For example, the response to natural selection depends critical on the genetic variability a population.

In addition to the biological importance of variability, we are often interested as scientists in how repeatable (or reliable) someone is. For example, if we measure the same individual twice how similar will our measurements be relative to the variability in our broader sample.

Finally, sometimes we don’t even care specifically about this variability, but rather we think it will make our data non-independent. For example, if I grow plant in a bunch of plots and want to see the effect of fertilizer on plant growth, I want to model the non-independence of plants in a plot.

All the examples above have something in common – we don’t care about specific individuals or locations, rather we want to know about the variability across them.

34.2.1 Fixed vs random effects

Up to this point we have considered “fixed effects” e.g. fertilizer choice, experimental treatment etc… For these cases, we want to predict the effects of these treatments, and we don’t generalize to other treatments – for example if I looked at how three fertilizers of interest impacted plant growth, I wouldn’t go and predict the effect of a totally different fertilizer I hadn’t seen before.

However, in the examples above, we did not care about the “fixed effect”. Rather, we were interested in random effects the variability we find across “random” individuals (or locations etc.) in our population. For these cases, we don’t aim to predict the value of individuals, but rather we aim to describe the expected variability we expect across random individuals in our population. Thus, we hope to generalize to a larger population of sample units.

34.2.1.1 How do we know if we have a fixed or random effect?

Some is inherent to the experimental design:

Are levels of a predictor chosen intentionally (e.g. temperature treatments)? Fixed
Do we want to make inferences about the levels of a predictor (e.g. mean separation)? Fixed
Can we reasonably expect covariance between levels of a predictor? Random

Some of this is inherent to the predictor:

Are the levels of a predictor sampled from some distribution of possible levels? Random
Can we borrow information across levels of a predictor? Random

34.2.2 Motivating Example:

Huey and Dunham (1987) were interested in the variability of running speed of the lizard Sceloporus merriam in Big Bend National Park in Texas. So, they built a a two meter raceway, grabbed some lizards and measured their speed. But they were concerned that this would measure something about the lizards motivation to run or the speed at that time etc… so they replicate this and ran each lizard twice.

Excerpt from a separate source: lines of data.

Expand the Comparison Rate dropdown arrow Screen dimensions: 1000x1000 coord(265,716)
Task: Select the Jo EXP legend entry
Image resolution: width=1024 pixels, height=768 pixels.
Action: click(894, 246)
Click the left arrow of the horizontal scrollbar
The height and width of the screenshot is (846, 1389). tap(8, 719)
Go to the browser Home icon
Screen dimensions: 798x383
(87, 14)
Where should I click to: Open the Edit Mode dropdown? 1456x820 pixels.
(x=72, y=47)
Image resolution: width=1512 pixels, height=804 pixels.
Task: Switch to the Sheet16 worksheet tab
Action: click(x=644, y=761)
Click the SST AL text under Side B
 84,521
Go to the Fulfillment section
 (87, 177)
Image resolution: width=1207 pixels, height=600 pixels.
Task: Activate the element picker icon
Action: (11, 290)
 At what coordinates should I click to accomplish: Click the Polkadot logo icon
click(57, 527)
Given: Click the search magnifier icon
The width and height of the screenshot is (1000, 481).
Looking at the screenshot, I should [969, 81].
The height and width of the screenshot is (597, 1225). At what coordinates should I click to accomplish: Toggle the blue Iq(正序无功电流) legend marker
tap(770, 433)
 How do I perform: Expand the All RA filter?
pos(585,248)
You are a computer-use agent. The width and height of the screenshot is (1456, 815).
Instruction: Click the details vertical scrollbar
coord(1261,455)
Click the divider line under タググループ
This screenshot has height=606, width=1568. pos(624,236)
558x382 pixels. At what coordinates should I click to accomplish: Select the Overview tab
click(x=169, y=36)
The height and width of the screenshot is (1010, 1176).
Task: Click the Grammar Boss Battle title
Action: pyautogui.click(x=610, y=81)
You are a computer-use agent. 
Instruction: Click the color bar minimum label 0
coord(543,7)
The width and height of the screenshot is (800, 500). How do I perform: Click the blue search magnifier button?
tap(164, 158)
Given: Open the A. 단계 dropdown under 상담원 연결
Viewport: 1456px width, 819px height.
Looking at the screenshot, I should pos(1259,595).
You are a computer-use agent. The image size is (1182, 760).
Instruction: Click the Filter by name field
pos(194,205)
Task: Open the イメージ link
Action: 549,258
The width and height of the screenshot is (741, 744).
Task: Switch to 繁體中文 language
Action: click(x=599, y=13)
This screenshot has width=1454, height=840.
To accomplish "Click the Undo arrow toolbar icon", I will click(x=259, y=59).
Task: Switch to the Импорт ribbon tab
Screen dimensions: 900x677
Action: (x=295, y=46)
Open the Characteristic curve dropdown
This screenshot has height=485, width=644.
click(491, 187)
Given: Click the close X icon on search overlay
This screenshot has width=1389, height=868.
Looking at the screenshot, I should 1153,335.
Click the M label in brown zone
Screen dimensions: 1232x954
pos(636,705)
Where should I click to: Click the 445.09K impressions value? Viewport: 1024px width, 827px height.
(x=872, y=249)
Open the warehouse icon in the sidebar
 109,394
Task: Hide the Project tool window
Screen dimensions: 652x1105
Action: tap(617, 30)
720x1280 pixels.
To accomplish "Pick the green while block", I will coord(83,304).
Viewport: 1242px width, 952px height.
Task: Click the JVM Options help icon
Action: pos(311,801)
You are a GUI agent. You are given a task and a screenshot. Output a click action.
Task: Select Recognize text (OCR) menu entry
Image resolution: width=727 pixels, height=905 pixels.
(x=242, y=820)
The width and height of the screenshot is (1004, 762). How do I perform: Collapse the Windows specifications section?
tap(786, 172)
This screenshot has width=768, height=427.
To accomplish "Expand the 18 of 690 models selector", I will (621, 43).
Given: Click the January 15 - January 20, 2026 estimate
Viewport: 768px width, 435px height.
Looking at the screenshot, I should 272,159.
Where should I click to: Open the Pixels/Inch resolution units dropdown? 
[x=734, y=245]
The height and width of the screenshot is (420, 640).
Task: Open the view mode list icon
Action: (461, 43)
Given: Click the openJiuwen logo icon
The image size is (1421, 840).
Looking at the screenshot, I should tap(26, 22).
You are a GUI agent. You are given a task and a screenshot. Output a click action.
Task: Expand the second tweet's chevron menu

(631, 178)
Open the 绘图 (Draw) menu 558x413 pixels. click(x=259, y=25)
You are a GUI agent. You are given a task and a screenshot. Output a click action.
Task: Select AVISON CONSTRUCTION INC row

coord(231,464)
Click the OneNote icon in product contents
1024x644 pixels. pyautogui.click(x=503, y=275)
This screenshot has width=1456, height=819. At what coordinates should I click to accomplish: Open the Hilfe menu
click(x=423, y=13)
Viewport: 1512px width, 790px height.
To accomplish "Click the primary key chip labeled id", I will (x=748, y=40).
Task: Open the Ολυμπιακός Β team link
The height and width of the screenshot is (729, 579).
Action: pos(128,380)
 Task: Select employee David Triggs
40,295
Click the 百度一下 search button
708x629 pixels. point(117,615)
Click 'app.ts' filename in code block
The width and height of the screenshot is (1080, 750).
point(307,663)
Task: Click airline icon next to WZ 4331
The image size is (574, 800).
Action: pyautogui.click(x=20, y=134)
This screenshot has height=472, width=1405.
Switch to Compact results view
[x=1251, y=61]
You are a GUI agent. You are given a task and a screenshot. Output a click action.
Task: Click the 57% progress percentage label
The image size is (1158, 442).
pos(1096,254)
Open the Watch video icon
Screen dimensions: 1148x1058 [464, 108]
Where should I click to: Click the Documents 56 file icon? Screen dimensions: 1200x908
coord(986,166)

The data, presented below, can be accessed from this link

	lizard	speed
1	1	1.43
2	1	1.37
3	2	1.56
4	2	1.3
5	3	1.64

34.2.3 Estimating variance components

ggplot(lizard_runs, aes(x = factor(lizard), y = speed, group = lizard)) +
  geom_point()+
  geom_line()

With random effects, we are interested in two sources of variation – that that is between individuals (or locations or whatever) and that that is within them. This sounds a lot like a fixed effects ANOVA, so that will be our starting place. Let’s look at this output, but ignore F and P as we don’t care about them for random effects.

lizard_runs <- lizard_runs %>% mutate( lizard = as.factor(lizard)) # we don't want R thinking lizard 3 is two more than lizard one   
lizard_runs_lm <- lm(speed ~ lizard, data = lizard_runs)
anova(lizard_runs_lm)

## Analysis of Variance Table
## 
## Response: speed
##           Df Sum Sq Mean Sq F value  Pr(>F)    
## lizard    33  11.32   0.343    7.45 3.4e-08 ***
## Residuals 34   1.57   0.046                    
## ---
## Signif. codes:  
## 0 '***' 0.001 '**' 0.01 '*' 0.05 '.' 0.1 ' ' 1

We see that the mean squared error (the average squared difference between lizard means and the overall mean) is 0.34309.

Now some of this is due to variability among lizards and some of this is due to chance sampling! How much variability among groups do we expect to arise by chance? – well we know this, it’s the mean squared error!!!!

So, we estimate the variance among groups as this difference divided by the number of individuals per group, because each one contributed to our MS_{group} estimate. Overall, our estimate of the variance among groups, $s_A^2$ is:

$s_A^2 = \frac{MS_{group} - MS_{error}}{n_{per group}}$ .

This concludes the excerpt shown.